To address the challenges of production in the Mediterranean area, and as a proof of concept, Biodiversify will favour species diversity over time (in rotation and during fallow periods) and space (intercropping and agroforestry) to enhance resource use efficiency (especially water and nutrients), increase resilience to abiotic stresses such as drought, and control of weeds, pests and diseases without the use of pesticides. The project will evaluate the effectiveness of high level of species and cultivars/landraces diversification to improve the production of grains for human consumption (durum/bread wheat, chickpea, lentil, etc.), and also for forage (grass/legume swards), both for on-farm self-consumption and for market use.

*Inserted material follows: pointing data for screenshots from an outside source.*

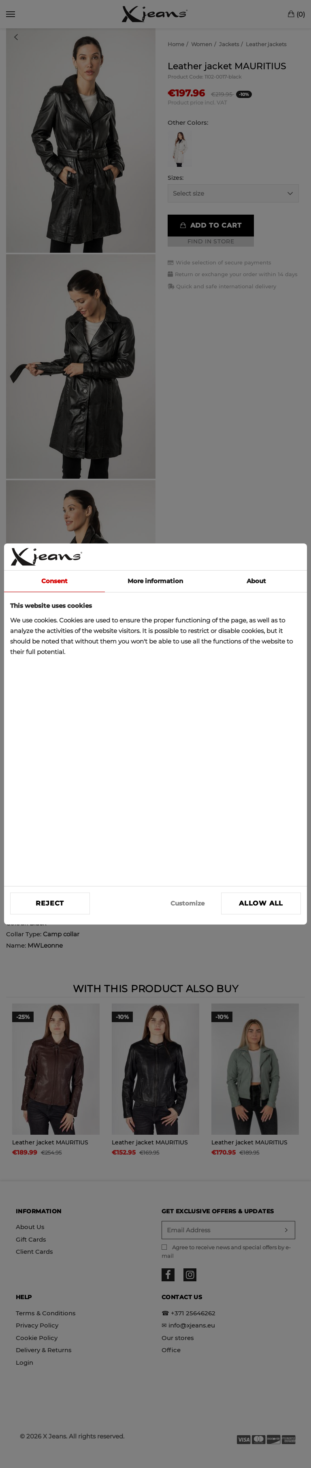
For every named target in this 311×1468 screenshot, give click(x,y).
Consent (54, 581)
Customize (187, 903)
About (256, 581)
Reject (50, 903)
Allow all (261, 903)
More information (155, 581)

Thus, Biodiversify will analyse four steps in a gradient of biodiversity: i) a wider range of species used in crop rotations, ii) multi-services cover crops sown in fallow period in arable rotations or in alleys of perennial crops, iii) species mixtures in arable intercrops, and iv) agroforestry systems, providing a biodiverse agricultural framework.

concept

This ecological intensification based on high species diversification (HSD) will then provide ecosystem services, such as 1) supporting soil fertility, input substitution, increased resource availability, 2) provisioning yield (food, feed, bioenergy) and product quality (protein, non-saturated fatty acids, nutritional composition, diet diversification, etc.), 3) controlling weeds, pests and diseases, and 4) regulating water, soil and air quality, and 5) supporting habitats and biodiversity conservation (Zhang et al., 2010). Reduced external use of inputs and improved efficiency of the use of natural resources and external inputs will result in improved biotic interactions between organisms, decreased pollution of agroecosystems (water, soil and air), and reduced consumption of non-renewable resources. Thus, the Biodiversify concept is based on HSD to conserve natural resources and improve yield stability. One of the pillars of species diversity is the re-introducion of legumes, allowing the use of natural N2. Indeed, legumes are known to provide multiple ecosystem services (Voisin et al., 2014). However, legumes are sensitive to water deficit; hence they must be selected for Mediterranean conditions. Moreover, the use of other species such as crucifers will allow favouring biotic regulations for the natural control of pests, diseases and weeds. We assume that high diversity is associated with a high adaptive capacity to climate variability and socio-economic changes, but also with more complexity for the farm management including higher labor needs (Power, 2010; Biggs et al., 2012).